Delchev Ridge is 10 km long between Devin Saddle to the west and Renier Point to the east. The summit Delchev Peak rises to 940 m, other main peaks are Ruse (800 m), Asen (800 m), Peter (800 m), Kuber (770 m), Elena (700 m), Spartacus (650 m), Yavorov (640 m), and Paisiy (550 m).

== Mapping ==
British mapping of the mountains in 1968, Spanish mapping in 1991, Omega Foundation mapping in 2004, Bulgarian mapping in 2005 and 2009 from topographic surveys in 1995/96 and 2004/05.

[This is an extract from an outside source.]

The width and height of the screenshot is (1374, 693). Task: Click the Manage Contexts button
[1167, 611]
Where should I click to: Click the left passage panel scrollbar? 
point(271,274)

- S. Soccol, D. Gildea and J. Bath. Livingston Island, Antarctica. Scale 1:100000 satellite map. The Omega Foundation, USA, 2004.
- L.L. Ivanov, N. Glavinchev, R. Tosheva and S. Naydenov. Antarctica: Livingston Island and Greenwich Island, South Shetland Islands (from English Strait to Morton Strait, with illustrations and ice-cover distribution). Scale 1:100000 topographic map. Sofia: Antarctic Place-names Commission of Bulgaria, 2005.

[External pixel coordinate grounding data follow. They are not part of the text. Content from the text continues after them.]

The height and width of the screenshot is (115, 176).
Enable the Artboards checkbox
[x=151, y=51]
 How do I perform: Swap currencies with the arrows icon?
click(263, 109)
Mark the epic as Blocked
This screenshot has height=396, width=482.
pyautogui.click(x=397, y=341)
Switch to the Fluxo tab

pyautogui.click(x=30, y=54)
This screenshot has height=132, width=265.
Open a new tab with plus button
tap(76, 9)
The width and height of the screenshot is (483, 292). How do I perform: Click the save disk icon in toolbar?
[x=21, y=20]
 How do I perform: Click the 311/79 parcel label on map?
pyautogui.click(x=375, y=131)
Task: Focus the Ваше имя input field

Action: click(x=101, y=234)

- L.L. Ivanov. Antarctica: Livingston Island and Greenwich, Robert, Snow and Smith Islands. Scale 1:120000 topographic map. Troyan: Manfred Wörner Foundation, 2010. ISBN 978-954-92032-9-5 (First edition 2009. ISBN 978-954-92032-6-4)

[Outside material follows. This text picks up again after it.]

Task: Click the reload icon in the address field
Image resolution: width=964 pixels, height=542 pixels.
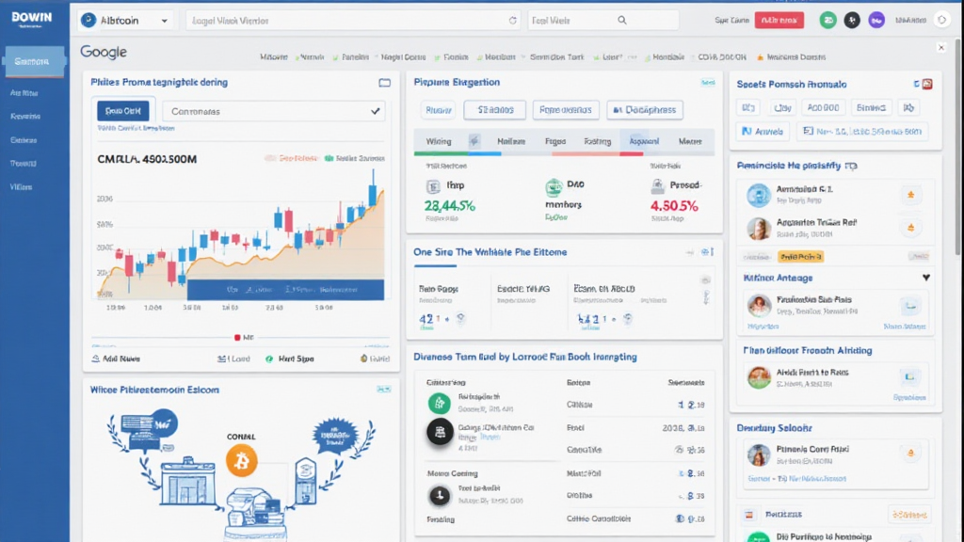Action: 513,20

- L.L. Ivanov. Antarctica: Livingston Island and Smith Island. Scale 1:100000 topographic map. Manfred Wörner Foundation, 2017. ISBN 978-619-90008-3-0
- A. Kamburov and L. Ivanov. Bowles Ridge and Central Tangra Mountains: Livingston Island, Antarctica. Scale 1:25000 map. Sofia: Manfred Wörner Foundation, 2023. ISBN 978-619-90008-6-1

== See also ==
- Geographical features on Livingston Island
- Antarctic Place-names Commission
- St. Kliment Ohridski Base
- Camp Academia
- Tangra 2004/05 Expedition
- Bansko Peak

==Honours==
Tangra Mountains Street in the city of Sofia is named after the feature.